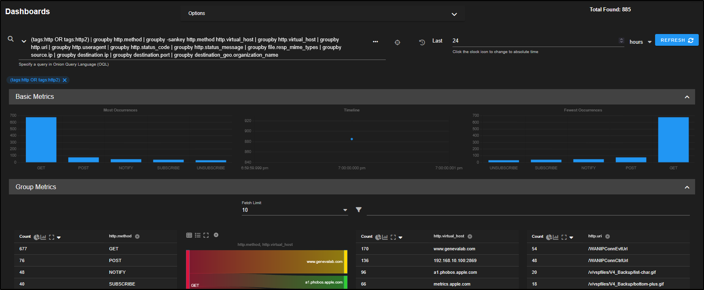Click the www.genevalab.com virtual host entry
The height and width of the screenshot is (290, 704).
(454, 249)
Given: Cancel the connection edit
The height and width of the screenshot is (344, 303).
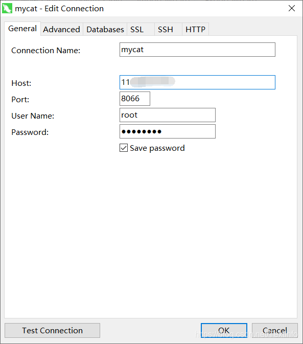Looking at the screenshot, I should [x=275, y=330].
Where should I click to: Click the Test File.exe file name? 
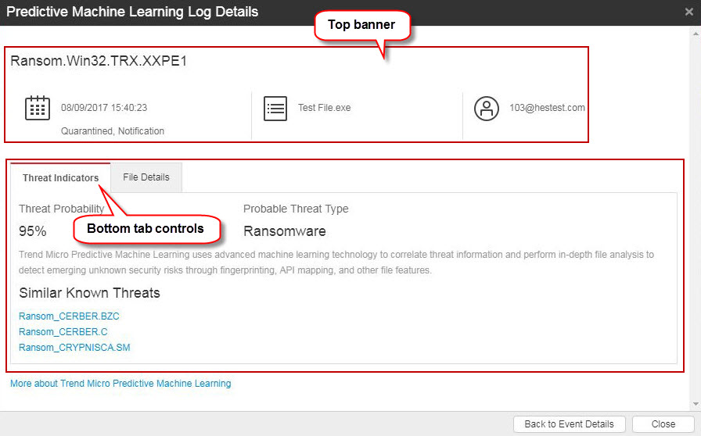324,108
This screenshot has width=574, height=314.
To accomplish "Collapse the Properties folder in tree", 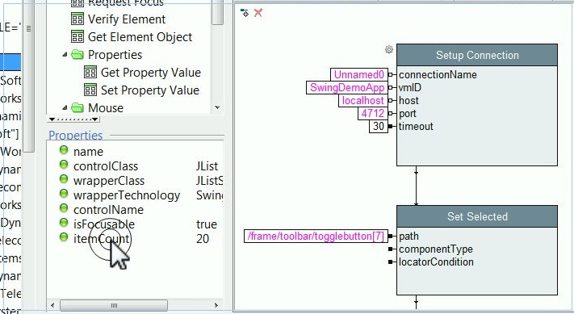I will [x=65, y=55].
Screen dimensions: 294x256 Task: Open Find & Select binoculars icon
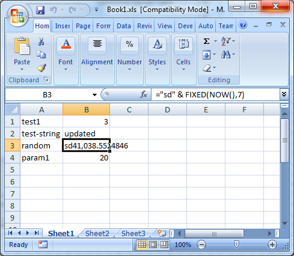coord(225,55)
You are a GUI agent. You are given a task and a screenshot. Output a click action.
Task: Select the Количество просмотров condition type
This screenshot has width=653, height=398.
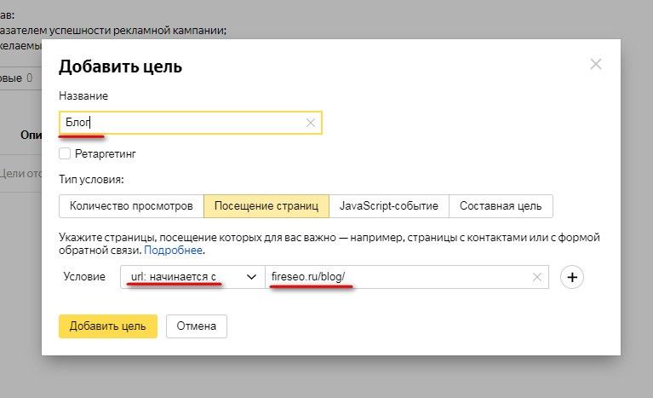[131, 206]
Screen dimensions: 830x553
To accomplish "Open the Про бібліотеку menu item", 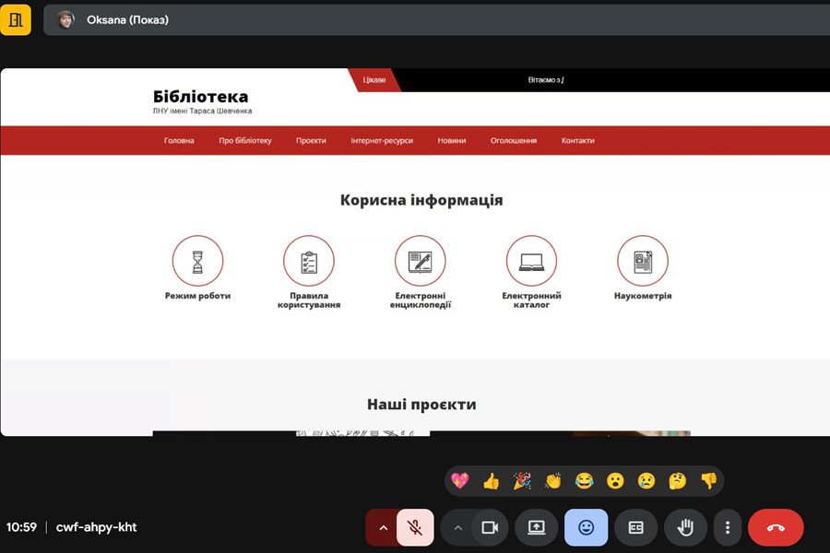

■ Task goal
What you return should be only the lines from the line with "Task: Select the" through the last line of the listing above, exactly, both ends included, pictures excluded.

■ Finished task
Task: Select the Количество просмотров condition type
This screenshot has width=653, height=398.
[131, 206]
Screen dimensions: 830x553
To accomplish "Open the Про бібліотеку menu item", 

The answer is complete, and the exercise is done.